#### [Exercise brief]
Rewrite the entries below as a numbered list, leaving out any blank lines.

#### [Available records]
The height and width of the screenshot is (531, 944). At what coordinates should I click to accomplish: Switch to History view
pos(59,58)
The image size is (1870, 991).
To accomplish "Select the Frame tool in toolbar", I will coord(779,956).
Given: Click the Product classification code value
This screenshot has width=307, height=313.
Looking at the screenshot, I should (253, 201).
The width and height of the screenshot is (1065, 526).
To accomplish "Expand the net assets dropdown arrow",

#### [Answer to the exercise]
1. The height and width of the screenshot is (531, 944). At what coordinates should I click to accomplish: Switch to History view
2. pos(59,58)
3. The image size is (1870, 991).
4. To accomplish "Select the Frame tool in toolbar", I will coord(779,956).
5. Given: Click the Product classification code value
6. This screenshot has width=307, height=313.
7. Looking at the screenshot, I should (253, 201).
8. The width and height of the screenshot is (1065, 526).
9. To accomplish "Expand the net assets dropdown arrow",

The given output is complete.